Run

Alerts

Slack and webhook notifications when experiment metrics cross a threshold.

An alert fires when a metric crosses a threshold across one or more experiments. Notify a Slack channel, hit a webhook, or post via a Slack Bot — Keystone evaluates rules continuously as new experiments complete.

Anatomy

{
  name: "pass-rate-drop",
  eval_id: "fix-failing-test",         # optional — scope to one spec
  condition: "pass_rate < 0.8",
  window: "last_5_runs",               # optional — only the last N runs
  notify: "slack",
  slack_channel: "#agent-alerts",
}

Every alert has:

FieldMeaning
nameDisplay name
eval_idOptional spec ID to scope the alert to
condition<metric> <operator> <value>
windowOptional window (last_5_runs, last_24h, etc.)
notifyslack, webhook, or email
slack_channel / webhook_urlDestination, depending on notify

Conditions

Conditions are <metric> <operator> <value>:

Metrics:

MetricDescription
pass_rateFraction of scenarios that passed (0–1)
mean_wall_msAverage wall-clock time per scenario
p95_wall_ms95th-percentile wall time
total_cost_usdTotal experiment cost
mean_cost_per_run_usdAverage per-scenario cost
tool_success_rateTool call success rate (0–1)
side_effect_violationsCount of forbidden-rule violations
mean_tool_callsAverage tool calls per scenario

Operators: <, <=, >, >=, ==, !=

Examples:

pass_rate < 0.8
mean_wall_ms > 30000
total_cost_usd > 5.00
side_effect_violations > 0
tool_success_rate < 0.9

Slack channel notifications

Post a Block Kit message to a Slack channel via Slack Bot:

await ks.alerts.create({
  name: "cost-spike",
  condition: "mean_cost_per_run_usd > 2.00",
  notify: "slack",
  slack_channel: "#agent-alerts",
});

Setup required: the Keystone server needs SLACK_BOT_TOKEN set in its environment (typically configured by Polarity for hosted users; self-hosted folks set it themselves).

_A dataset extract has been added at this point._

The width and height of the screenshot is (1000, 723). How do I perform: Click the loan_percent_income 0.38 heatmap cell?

The bot needs chat:write on the channel; invite it manually if posting fails.

Webhook notifications

POST a JSON body to any URL:

await ks.alerts.create({
  name: "pass-rate-drop",
  eval_id: "fix-failing-test",
  condition: "pass_rate < 0.8",
  notify: "webhook",
  webhook_url: "https://hooks.slack.com/services/T00/B00/xxx",
});

The body shape:

{
  "rule_id": "alert_abc",
  "rule_name": "pass-rate-drop",
  "reason": "pass_rate dropped to 0.65 (threshold 0.8)",
  "experiment_id": "exp-xyz",
  "experiment_name": "ci-2026-04-28",
  "fired_at": "2026-04-28T22:00:00Z",
  "metric_value": 0.65,
  "threshold": 0.8
}

Slack incoming-webhook URLs

Auto-detected and translated to Slack Block Kit messages. Slack's incoming-webhook URLs (https://hooks.slack.com/services/...) get a richer rendered card; other URLs receive the raw JSON above.

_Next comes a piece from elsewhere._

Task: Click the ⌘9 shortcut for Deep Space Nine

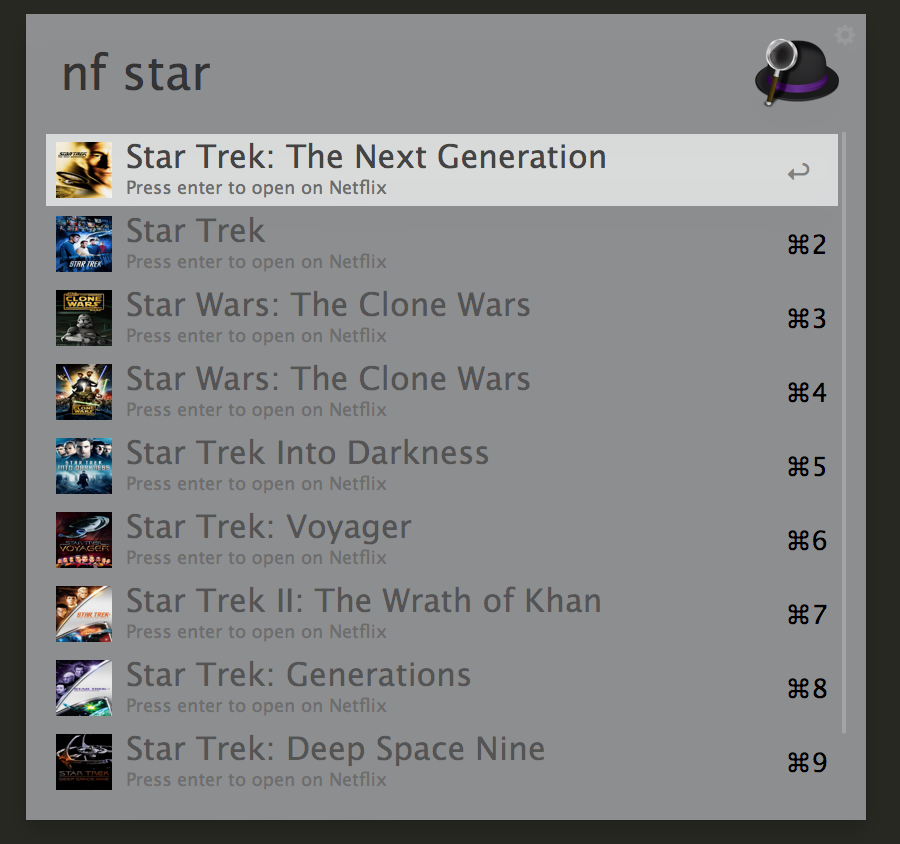Action: click(807, 763)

// Slack incoming-webhook URL → rich Block Kit message
await ks.alerts.create({
  name: "...",
  condition: "...",
  notify: "webhook",
  webhook_url: "https://hooks.slack.com/services/T00/B00/xxx",
});
 
// Any other URL → raw JSON POST
await ks.alerts.create({
  name: "...",
  condition: "...",
  notify: "webhook",
  webhook_url: "https://my-monitoring-system.example.com/keystone-events",
});

Listing and deleting

// List
const all = await ks.alerts.list();
// AlertRule[]
 
// Delete
await ks.alerts.delete("alert_abc");

GET /v1/alerts and DELETE /v1/alerts/<id>.

Evaluation

Alerts are evaluated server-side after every experiment completes:

  1. Find every alert rule whose eval_id matches (or is null — global rules).
  2. For each, fetch the relevant experiment's metrics.
  3. If condition is true, fire the notification.
  4. Webhook calls retry up to 3 times with exponential backoff on 5xx / network errors.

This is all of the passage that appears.